An exact transcript is required of the lines below, from the one containing "You are a computer-use agent." through the very last; leave every picture out of it.

-- Opening Marker --

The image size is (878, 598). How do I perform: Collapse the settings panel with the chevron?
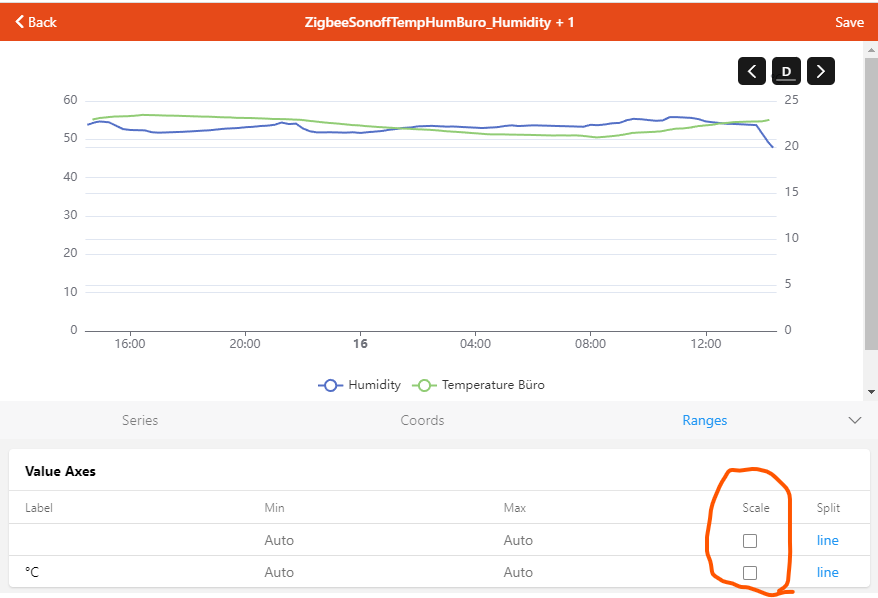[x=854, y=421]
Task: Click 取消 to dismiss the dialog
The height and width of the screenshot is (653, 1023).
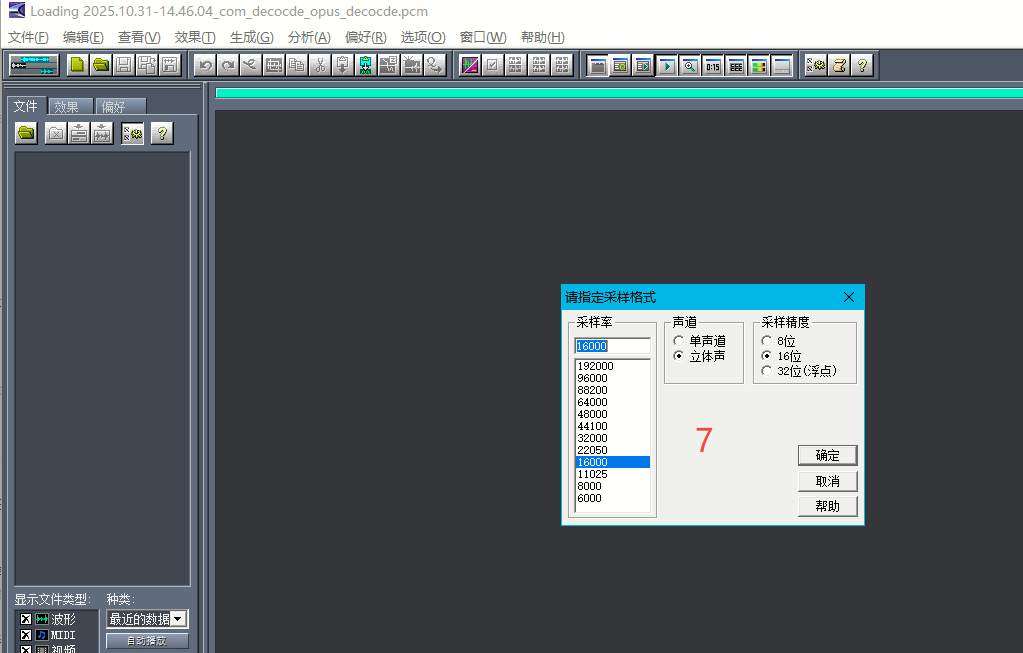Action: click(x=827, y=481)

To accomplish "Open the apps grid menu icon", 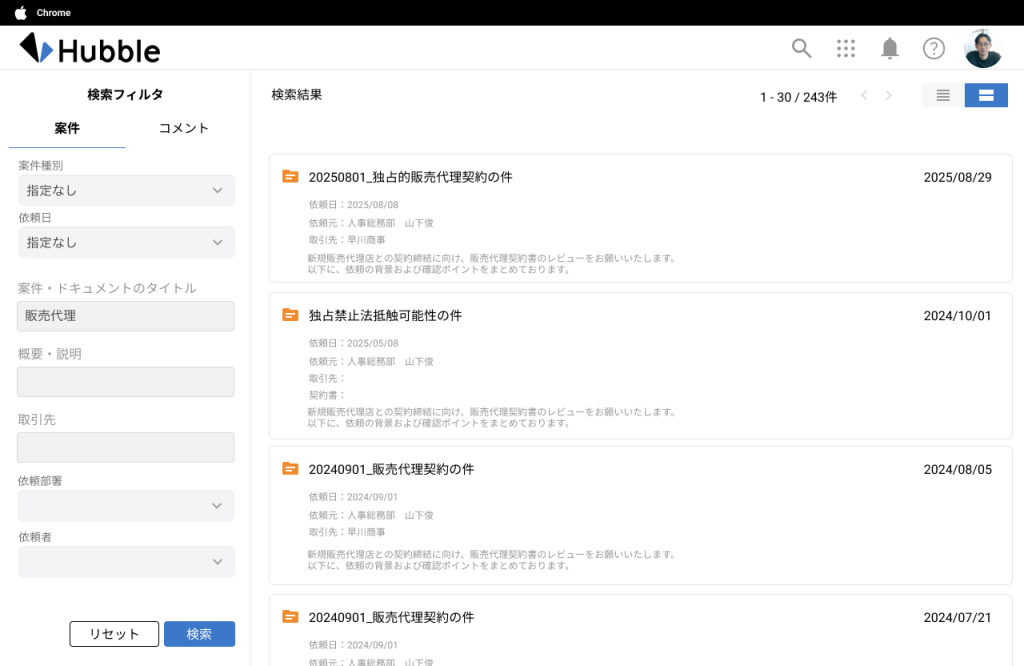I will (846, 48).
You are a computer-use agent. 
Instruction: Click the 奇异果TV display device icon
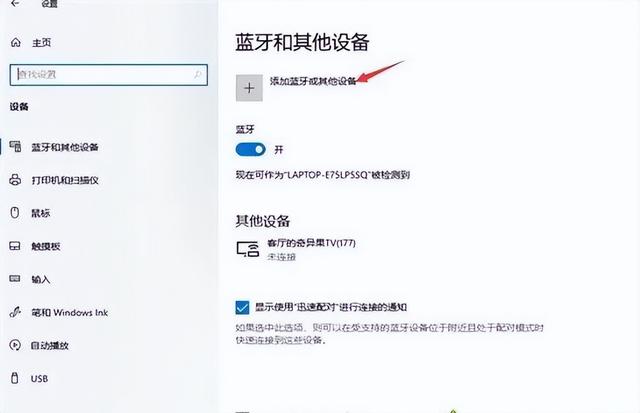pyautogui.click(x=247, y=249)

-- Closing Marker --

§ Problem solution
You are a computer-use agent. 
Instruction: Click the 奇异果TV display device icon
pyautogui.click(x=247, y=249)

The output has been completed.